Isn’t it frustrating when your child resorts to attention-seeking behavior and nothing you do seems to snap them out of it?
It’s tiring to be the parent that everyone stares at because your child is constantly drawing attention at the most inopportune moment in the most embarrassing way.
Every day, millions of parents take their children into public settings with no issues at all. Their children stand out for their polite manners and quiet demeanor. These children’s parents are complimented and noticed for all of the right reasons.
Then there are parents that face the constant battle of trying to rein their children in for bringing attention to themselves for all of the wrong reasons.
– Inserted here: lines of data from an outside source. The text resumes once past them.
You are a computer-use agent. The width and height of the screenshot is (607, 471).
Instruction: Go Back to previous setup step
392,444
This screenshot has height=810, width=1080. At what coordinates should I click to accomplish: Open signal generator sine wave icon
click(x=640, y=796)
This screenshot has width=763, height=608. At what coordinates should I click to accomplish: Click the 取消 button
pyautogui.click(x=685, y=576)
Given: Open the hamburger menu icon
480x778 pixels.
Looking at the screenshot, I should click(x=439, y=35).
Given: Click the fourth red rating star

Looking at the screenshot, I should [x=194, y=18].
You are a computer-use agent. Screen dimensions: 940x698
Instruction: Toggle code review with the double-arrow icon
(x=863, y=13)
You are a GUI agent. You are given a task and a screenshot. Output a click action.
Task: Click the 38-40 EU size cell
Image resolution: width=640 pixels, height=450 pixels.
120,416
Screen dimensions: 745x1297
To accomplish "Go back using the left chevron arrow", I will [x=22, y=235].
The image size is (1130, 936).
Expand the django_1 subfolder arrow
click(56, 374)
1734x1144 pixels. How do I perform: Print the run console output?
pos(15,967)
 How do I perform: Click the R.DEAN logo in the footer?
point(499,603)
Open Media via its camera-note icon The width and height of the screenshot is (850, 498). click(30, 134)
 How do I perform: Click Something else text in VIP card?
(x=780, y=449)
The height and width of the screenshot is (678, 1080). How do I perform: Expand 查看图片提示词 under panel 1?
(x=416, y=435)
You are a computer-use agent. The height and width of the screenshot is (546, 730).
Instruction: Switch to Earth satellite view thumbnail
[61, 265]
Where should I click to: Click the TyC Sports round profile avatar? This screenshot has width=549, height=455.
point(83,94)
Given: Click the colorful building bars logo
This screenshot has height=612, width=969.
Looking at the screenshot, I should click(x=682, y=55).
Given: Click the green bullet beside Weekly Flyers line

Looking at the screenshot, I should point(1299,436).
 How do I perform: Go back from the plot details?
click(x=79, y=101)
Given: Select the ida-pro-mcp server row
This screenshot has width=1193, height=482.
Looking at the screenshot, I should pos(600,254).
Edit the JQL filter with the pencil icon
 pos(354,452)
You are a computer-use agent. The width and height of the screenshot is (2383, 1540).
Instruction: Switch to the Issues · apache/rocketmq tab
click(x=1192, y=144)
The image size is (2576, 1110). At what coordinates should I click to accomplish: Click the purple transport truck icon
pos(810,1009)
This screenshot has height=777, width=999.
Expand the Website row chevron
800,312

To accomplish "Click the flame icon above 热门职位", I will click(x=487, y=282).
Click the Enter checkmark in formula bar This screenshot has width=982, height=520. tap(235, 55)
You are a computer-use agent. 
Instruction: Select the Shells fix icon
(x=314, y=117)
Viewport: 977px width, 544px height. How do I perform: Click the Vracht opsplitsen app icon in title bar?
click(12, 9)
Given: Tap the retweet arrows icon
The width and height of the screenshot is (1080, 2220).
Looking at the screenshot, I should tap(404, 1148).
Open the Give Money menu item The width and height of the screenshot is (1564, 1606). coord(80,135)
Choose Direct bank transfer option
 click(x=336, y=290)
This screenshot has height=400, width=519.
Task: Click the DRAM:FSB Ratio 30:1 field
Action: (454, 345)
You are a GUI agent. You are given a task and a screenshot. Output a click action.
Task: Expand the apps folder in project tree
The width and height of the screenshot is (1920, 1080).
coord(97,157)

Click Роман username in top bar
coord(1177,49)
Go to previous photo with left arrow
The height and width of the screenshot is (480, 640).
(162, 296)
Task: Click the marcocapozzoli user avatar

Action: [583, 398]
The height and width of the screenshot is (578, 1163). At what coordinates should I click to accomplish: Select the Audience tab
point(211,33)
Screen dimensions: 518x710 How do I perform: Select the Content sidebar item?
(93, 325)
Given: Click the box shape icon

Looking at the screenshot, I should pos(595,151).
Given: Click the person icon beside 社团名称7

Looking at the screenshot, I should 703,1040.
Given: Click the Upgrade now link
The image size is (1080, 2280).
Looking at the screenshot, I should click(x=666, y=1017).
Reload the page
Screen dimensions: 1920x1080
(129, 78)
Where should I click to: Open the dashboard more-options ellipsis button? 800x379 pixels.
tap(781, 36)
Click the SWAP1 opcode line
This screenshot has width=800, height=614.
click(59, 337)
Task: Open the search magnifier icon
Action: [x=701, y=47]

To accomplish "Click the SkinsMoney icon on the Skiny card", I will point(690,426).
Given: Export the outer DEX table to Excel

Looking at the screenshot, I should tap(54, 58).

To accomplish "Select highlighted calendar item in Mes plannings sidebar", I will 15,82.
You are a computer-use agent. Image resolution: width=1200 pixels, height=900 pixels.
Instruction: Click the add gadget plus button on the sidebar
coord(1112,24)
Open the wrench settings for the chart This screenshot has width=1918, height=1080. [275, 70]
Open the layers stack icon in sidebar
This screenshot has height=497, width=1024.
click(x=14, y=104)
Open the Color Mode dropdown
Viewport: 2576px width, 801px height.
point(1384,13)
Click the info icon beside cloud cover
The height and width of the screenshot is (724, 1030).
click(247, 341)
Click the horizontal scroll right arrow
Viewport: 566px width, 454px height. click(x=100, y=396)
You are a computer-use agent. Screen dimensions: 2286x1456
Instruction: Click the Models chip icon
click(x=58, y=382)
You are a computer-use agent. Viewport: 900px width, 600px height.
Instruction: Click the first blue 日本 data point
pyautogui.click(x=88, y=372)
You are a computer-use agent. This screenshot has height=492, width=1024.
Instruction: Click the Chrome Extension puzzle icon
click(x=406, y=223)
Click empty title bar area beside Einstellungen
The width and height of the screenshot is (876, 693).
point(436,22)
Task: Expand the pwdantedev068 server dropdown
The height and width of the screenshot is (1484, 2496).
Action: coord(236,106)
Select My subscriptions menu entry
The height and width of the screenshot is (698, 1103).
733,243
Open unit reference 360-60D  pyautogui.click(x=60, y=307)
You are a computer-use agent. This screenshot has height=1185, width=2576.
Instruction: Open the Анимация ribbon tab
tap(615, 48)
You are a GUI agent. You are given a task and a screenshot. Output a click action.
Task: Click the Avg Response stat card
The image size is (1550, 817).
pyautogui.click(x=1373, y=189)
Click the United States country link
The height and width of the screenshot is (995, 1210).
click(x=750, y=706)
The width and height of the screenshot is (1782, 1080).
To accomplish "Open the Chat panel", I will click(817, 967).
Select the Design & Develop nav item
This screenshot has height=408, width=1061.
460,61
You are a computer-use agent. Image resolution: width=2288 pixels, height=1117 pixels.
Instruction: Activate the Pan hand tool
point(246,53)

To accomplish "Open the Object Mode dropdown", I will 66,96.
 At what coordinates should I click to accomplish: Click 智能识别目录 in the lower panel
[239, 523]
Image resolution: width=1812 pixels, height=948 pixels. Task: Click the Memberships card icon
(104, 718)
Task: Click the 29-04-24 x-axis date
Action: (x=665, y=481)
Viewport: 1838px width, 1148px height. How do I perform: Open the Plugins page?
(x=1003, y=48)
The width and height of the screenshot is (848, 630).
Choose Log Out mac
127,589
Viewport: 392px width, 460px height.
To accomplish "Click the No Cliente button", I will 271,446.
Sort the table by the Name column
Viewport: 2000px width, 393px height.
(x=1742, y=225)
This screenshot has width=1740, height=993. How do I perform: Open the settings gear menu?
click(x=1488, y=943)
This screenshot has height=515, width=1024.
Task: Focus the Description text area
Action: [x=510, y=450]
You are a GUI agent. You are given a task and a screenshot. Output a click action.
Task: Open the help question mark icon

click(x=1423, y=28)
Do you fall into the latter of the two categories?
What if I told you that you are not alone? That there are others out there that face the same challenges of attention-seeking behavior from their kids every single day?
I know because I was one of them. And still belong to the club some days.
However, having walked through this trial and having mostly broken out of the attention-seeking behavior my son displayed, I can shed some light on a few ways to keep your sanity while doing the same. I hope some of you find this helpful in your own journeys with your kids.
First Things First: Find the “Why?” That Drives the Attention-Seeking Behavior
Trying to find out why your child is seeking attention is always a good starting point. Ask yourself this question: why is my child acting this way?
In my case, my middle son is not my biological son. He is one of my stepchildren that I have adopted to raise as my own.
When we first got custody of him, he was an expert at causing a scene anytime, anywhere. He wanted to be sure everyone saw him, gave him attention, and that all of the attention went to him and not our other two children.